WHAT YOU SHOULD DO
Scan the entries for lines with the word "grid" and copy those lines.

GIVEN DATA

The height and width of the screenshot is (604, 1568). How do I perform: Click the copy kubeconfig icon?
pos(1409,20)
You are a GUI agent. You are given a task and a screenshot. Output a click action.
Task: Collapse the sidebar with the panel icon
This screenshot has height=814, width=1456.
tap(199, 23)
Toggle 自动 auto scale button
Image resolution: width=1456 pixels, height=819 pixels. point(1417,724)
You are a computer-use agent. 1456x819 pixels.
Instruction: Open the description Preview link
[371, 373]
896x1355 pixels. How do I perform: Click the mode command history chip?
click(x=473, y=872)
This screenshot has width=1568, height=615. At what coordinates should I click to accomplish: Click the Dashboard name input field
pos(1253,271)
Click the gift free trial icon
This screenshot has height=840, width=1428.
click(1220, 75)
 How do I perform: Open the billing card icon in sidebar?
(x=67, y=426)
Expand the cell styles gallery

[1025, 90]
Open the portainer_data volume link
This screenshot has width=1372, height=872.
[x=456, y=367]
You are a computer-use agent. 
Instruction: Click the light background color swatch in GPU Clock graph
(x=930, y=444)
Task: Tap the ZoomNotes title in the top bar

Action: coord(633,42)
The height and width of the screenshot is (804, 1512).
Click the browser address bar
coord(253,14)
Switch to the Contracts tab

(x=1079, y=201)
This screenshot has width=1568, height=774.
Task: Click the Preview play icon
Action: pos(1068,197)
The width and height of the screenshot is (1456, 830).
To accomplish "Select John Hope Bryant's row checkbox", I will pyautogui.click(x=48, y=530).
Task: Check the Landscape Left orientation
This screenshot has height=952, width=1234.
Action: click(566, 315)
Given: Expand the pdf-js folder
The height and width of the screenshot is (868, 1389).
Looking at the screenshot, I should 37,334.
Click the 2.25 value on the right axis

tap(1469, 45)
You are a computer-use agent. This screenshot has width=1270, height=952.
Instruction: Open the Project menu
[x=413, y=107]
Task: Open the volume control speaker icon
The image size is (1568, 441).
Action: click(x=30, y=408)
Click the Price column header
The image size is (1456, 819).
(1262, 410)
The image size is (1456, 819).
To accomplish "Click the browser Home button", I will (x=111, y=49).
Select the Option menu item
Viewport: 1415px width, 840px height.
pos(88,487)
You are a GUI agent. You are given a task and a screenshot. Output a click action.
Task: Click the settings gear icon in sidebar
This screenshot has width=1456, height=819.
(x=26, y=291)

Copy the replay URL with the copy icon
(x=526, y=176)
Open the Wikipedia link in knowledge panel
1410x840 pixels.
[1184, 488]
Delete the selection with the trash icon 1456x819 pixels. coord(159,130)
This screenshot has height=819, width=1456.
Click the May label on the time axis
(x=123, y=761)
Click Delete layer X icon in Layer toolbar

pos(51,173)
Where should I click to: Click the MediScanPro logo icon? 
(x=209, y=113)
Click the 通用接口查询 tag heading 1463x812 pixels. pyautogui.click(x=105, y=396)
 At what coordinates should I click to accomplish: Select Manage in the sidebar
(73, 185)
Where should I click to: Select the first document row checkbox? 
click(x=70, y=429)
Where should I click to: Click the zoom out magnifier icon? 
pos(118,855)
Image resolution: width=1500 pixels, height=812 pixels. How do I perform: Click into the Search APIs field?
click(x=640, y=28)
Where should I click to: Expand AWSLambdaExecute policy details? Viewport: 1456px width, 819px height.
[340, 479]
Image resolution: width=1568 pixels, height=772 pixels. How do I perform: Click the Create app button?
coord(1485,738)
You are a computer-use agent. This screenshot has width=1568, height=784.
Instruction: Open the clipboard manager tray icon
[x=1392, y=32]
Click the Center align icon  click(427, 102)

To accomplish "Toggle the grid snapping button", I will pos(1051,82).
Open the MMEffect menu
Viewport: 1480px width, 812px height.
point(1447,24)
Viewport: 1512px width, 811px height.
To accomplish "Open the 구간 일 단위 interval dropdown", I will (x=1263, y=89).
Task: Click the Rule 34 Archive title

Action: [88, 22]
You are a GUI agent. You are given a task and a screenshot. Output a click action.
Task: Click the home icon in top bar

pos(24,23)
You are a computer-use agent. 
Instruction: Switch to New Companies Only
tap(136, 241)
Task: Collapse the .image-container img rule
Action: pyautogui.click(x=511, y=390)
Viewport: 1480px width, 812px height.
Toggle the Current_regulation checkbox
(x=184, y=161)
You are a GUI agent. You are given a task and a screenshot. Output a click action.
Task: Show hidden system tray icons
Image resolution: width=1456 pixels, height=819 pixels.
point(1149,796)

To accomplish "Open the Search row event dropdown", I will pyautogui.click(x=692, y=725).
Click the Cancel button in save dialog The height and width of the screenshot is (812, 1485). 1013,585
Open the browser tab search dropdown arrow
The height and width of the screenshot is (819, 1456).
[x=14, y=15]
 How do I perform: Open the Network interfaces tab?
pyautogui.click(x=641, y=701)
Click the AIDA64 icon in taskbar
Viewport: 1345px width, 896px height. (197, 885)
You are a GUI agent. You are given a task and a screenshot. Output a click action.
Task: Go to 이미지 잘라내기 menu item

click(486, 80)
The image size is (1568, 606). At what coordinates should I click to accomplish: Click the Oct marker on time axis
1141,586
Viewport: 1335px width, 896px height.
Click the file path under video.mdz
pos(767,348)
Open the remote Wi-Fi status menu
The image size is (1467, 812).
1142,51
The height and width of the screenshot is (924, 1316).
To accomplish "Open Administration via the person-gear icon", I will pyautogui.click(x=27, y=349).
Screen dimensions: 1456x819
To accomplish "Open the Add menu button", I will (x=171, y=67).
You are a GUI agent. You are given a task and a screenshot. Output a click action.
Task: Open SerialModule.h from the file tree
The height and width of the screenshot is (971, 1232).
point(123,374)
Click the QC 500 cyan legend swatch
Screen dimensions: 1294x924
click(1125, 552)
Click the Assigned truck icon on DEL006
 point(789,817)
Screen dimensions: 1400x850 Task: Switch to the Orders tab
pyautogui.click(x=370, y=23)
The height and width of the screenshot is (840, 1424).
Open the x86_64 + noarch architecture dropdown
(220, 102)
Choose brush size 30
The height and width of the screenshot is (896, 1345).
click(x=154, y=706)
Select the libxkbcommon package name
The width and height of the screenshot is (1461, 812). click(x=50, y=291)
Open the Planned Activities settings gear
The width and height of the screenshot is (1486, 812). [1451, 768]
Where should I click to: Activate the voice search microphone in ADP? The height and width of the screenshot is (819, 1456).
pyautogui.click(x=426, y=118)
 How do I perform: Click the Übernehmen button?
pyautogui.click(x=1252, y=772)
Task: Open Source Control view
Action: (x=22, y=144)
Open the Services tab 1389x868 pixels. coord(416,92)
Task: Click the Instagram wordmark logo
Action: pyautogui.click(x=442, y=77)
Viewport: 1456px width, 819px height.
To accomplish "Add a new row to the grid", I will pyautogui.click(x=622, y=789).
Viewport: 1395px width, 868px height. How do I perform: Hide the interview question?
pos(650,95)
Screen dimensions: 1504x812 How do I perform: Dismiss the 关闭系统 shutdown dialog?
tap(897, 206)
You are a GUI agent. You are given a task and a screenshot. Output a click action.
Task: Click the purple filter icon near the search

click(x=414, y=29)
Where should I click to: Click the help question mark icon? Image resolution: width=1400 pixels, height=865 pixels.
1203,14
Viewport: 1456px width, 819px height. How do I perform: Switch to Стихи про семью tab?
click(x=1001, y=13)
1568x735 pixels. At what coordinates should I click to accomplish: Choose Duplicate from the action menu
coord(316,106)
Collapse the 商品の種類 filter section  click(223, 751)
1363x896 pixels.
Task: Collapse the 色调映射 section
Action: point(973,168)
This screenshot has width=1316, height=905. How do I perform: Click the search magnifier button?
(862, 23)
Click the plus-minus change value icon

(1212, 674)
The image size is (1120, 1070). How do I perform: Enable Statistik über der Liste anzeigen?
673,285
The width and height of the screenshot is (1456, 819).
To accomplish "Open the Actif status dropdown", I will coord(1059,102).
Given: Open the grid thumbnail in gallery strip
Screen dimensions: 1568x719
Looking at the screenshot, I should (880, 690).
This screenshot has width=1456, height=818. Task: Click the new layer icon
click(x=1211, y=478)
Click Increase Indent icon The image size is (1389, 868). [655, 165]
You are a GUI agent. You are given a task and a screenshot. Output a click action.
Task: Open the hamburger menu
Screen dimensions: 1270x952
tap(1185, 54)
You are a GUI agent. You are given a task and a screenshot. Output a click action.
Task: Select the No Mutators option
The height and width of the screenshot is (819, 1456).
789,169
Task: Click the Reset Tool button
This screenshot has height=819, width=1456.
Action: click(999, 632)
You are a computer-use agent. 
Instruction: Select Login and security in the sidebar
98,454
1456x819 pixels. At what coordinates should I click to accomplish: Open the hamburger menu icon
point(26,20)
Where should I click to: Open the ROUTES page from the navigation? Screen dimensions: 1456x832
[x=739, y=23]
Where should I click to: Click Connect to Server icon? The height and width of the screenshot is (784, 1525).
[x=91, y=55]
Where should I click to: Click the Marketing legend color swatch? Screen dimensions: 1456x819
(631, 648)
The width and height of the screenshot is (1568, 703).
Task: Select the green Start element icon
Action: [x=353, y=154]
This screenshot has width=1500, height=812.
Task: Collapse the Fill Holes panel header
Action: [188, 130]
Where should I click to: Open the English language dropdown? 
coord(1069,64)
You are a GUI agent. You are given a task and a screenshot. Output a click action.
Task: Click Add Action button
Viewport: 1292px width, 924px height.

SOLUTION TO THIS PROBLEM
To accomplish "Toggle the grid snapping button", I will pos(1051,82).
To accomplish "Add a new row to the grid", I will pyautogui.click(x=622, y=789).
Given: Open the grid thumbnail in gallery strip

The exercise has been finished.